Brief: Please copy every record below exactly, but leave the pictures out.

[Provided entries — start]

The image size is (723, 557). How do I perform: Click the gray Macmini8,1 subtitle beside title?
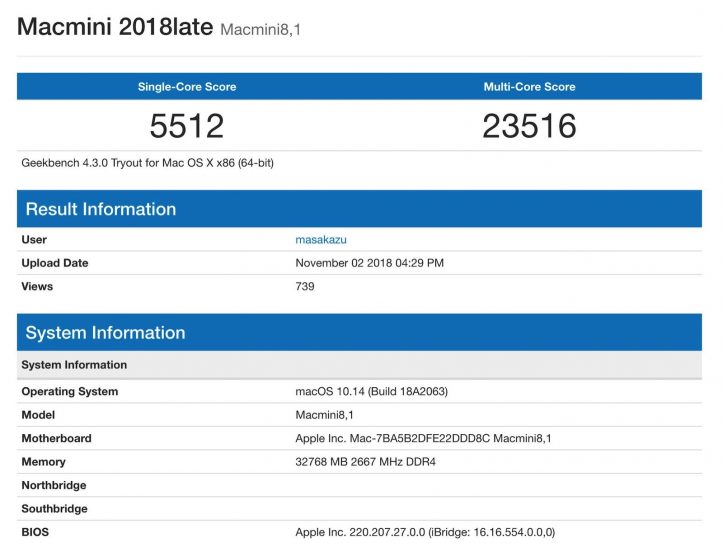260,30
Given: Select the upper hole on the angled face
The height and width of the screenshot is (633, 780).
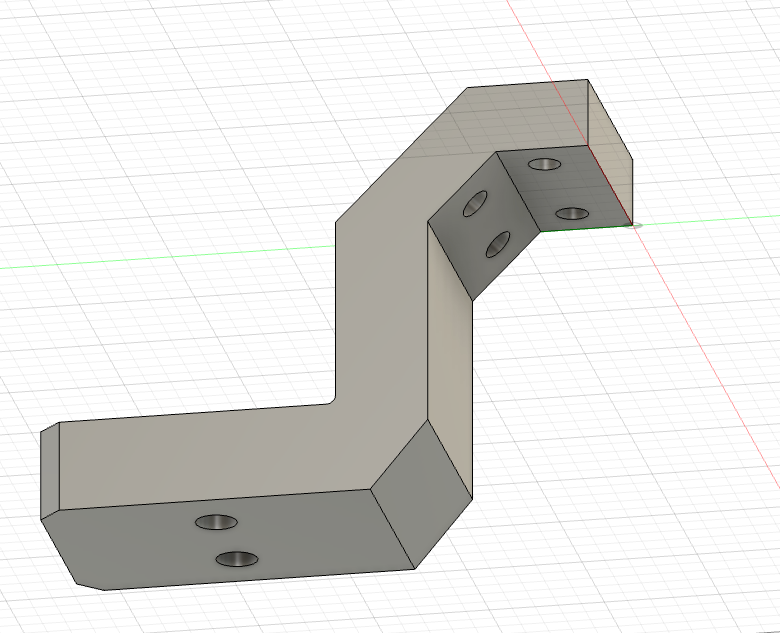Looking at the screenshot, I should [x=474, y=205].
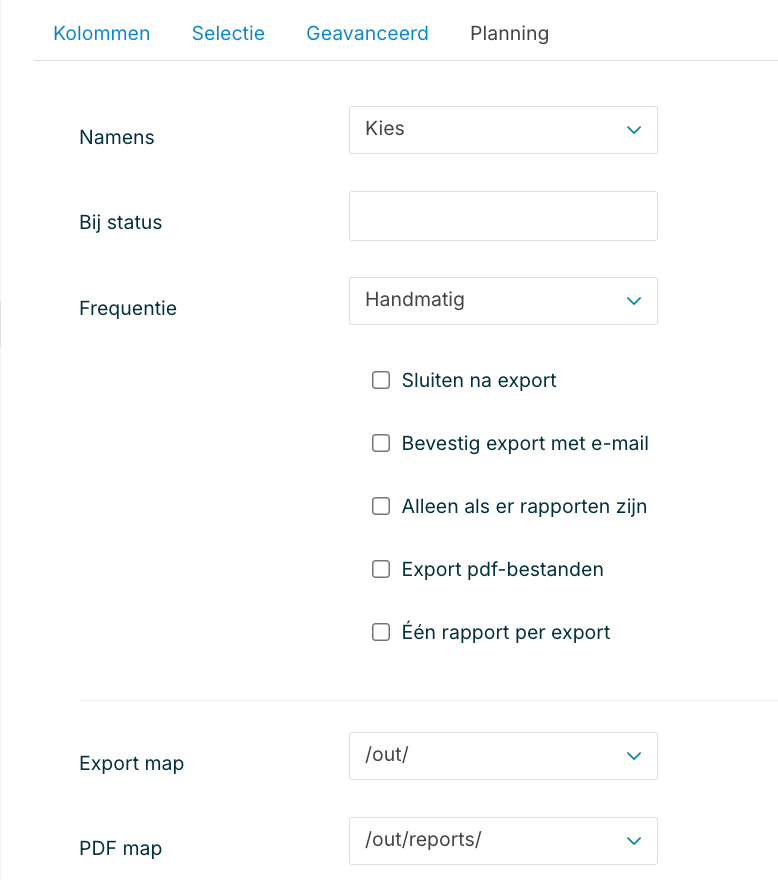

[Provided entries — finish]

Solution for this task:
The image size is (723, 557). How do I perform: Click the gray Macmini8,1 subtitle beside title?
260,30
Given: Select the upper hole on the angled face
The height and width of the screenshot is (633, 780).
Looking at the screenshot, I should [x=474, y=205].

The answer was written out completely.